Just like insulating your walls or roof, insulating your hot water tank is an easy and inexpensive way to improve energy efficiency and save you money each month. If your water tank is new, it is likely already insulated. If you have an older hot water tank, check to see if it has insulation with an R-value of at least 24. If not, consider insulating your water tank, which could reduce standby heat losses by 25%–45% and save you about 7%–16% in water heating costs—and should pay for itself in about a year. You can find pre-cut jackets or blankets available from around $20.
If you don’t know your water heater tank’s R-value, touch it. A tank that is warm to the touch needs additional insulation.
Before You Start
- Check with your utility to see if they offer water heater insulating blankets at low prices or offer rebates. Some utilities even install these at a low or no cost.
- Be sure that your water heater is not leaking. If your tank leaks, you need a new water heater.
- For an electric water heater, you also might consider insulating underneath the tank as well. A ridged piece of insulation (or bottom board) will help prevent heat loss into the floor, and could save you another 4%–9% of water heating energy. It is best done when installing a new water heater.

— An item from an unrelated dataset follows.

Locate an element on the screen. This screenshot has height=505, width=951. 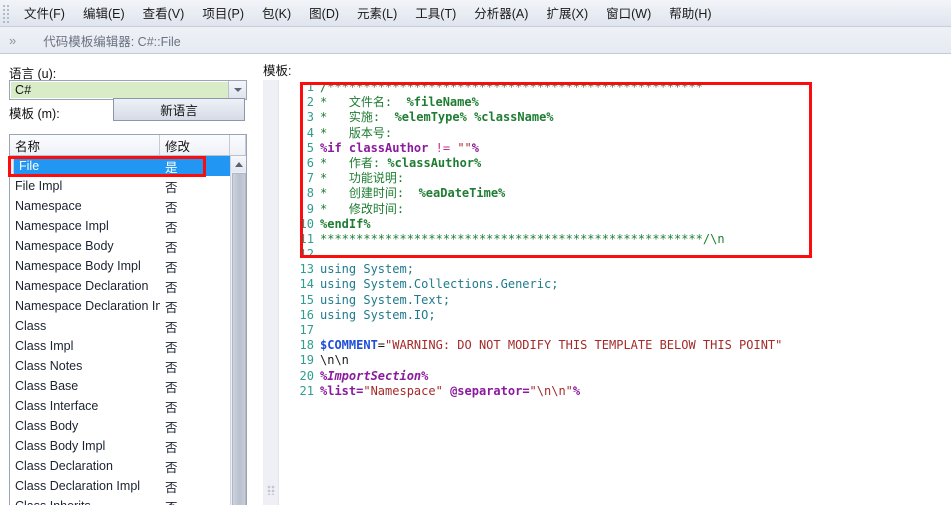
table-row: Class 否 is located at coordinates (120, 326).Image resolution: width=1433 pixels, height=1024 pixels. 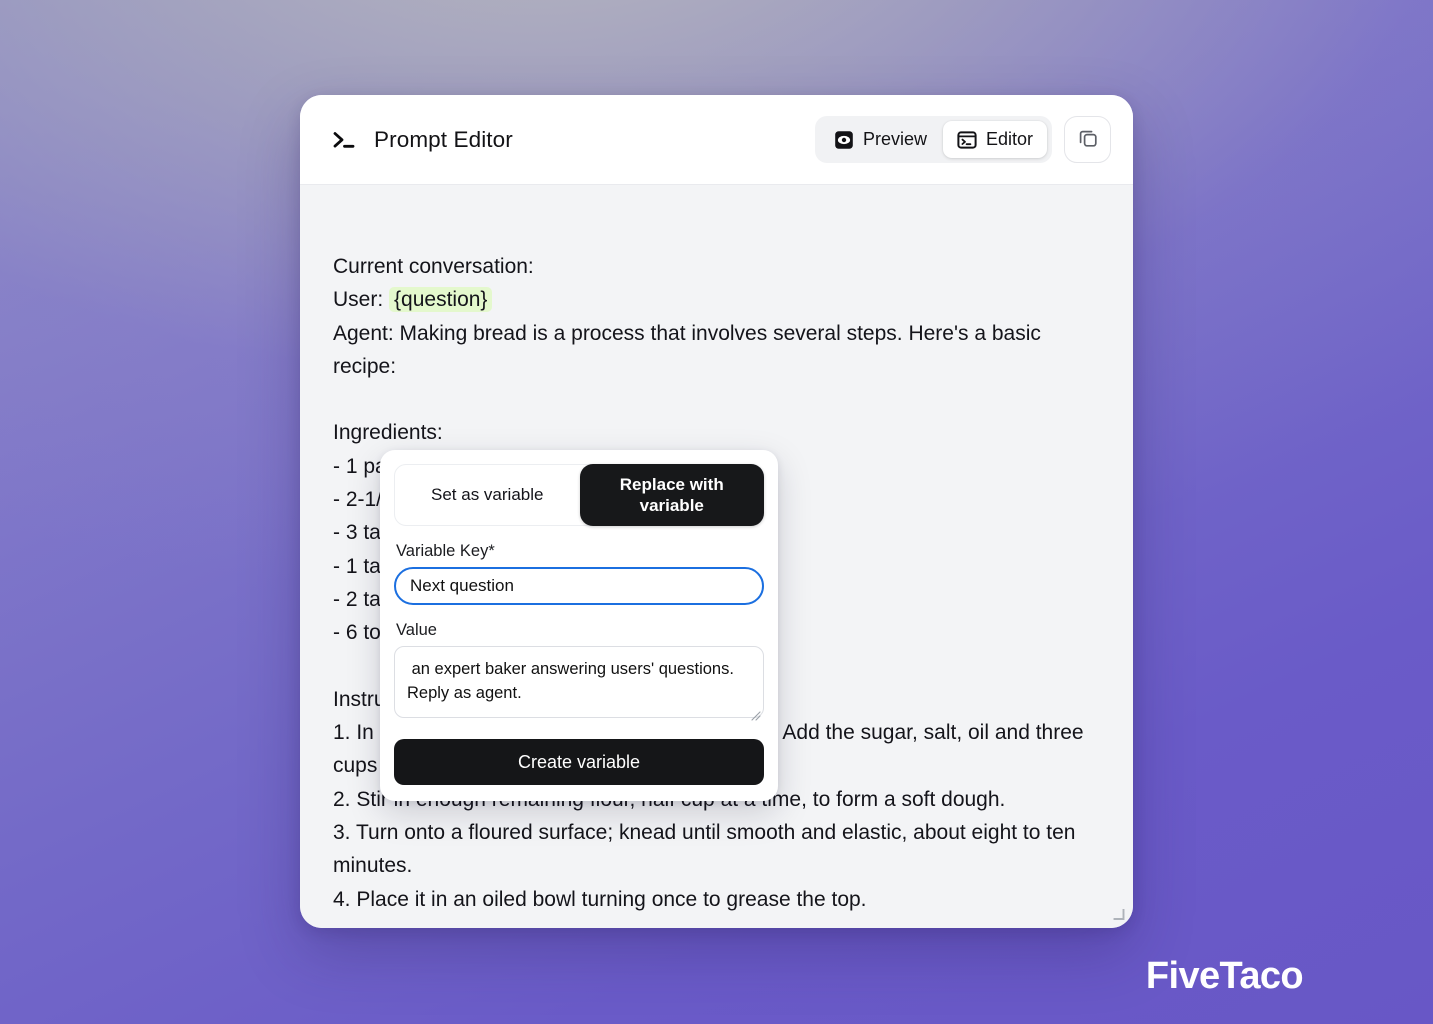 I want to click on copy-button, so click(x=1088, y=140).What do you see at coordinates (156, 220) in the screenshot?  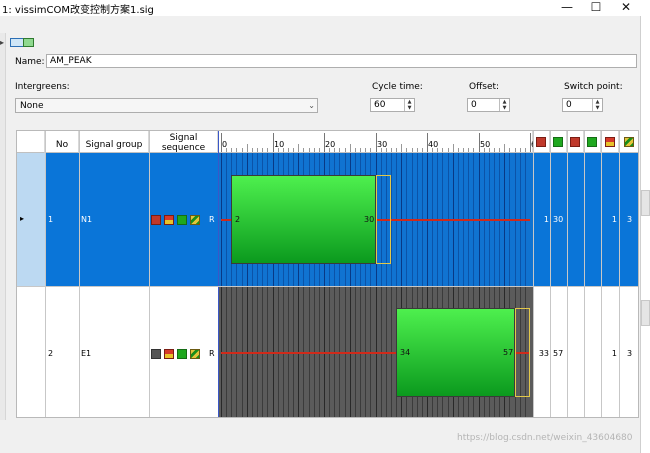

- A helper (you’ll need four hands for this one)
- Tape measure
- Water heater insulating blanket kit
- Gloves and a dust mask
- Electrical or other tape (tape comes with most insulation blanket kits)
1) Turn off the water heater.
For electric heaters, turn off the breaker at the electric panel. For gas water heaters, turn the gas valve to the “Pilot” position.
2) Measure the height of the water heater and cut the blanket to fit if necessary.
Leave the top of the water heater open—it is important not to block the vent on top of a gas unit.
3) Wrap the blanket around the water heater and temporarily tape it in place.
For ease of installation, position the blanket so that the ends do not come together over the access panels in the side of the tank. Some tanks have only one access panel.
4) Using a marker, mark the areas where controls are so that you can cut them out.
For electric water heater units, there will be two panels on the side of the tank. For gas, you’ll need to mark an arch-shaped hole around the gas valves and burner. Be sure to leave plenty of room around the valve and burner areas below. Make the opening at least 1 inch wider than the valve and burner area. Also, mark the area where the pressure relief valve and pipe are. This will be a pipe that sticks out of the side of the water heater.
5) Install the blanket.
Be careful to line up the cut out areas and then tape it in permanently in place.
6) Turn the water heater back on.
Don’t set the thermostat above 130ºF on electric water heater with an insulating jacket or blanket – the wiring may overheat.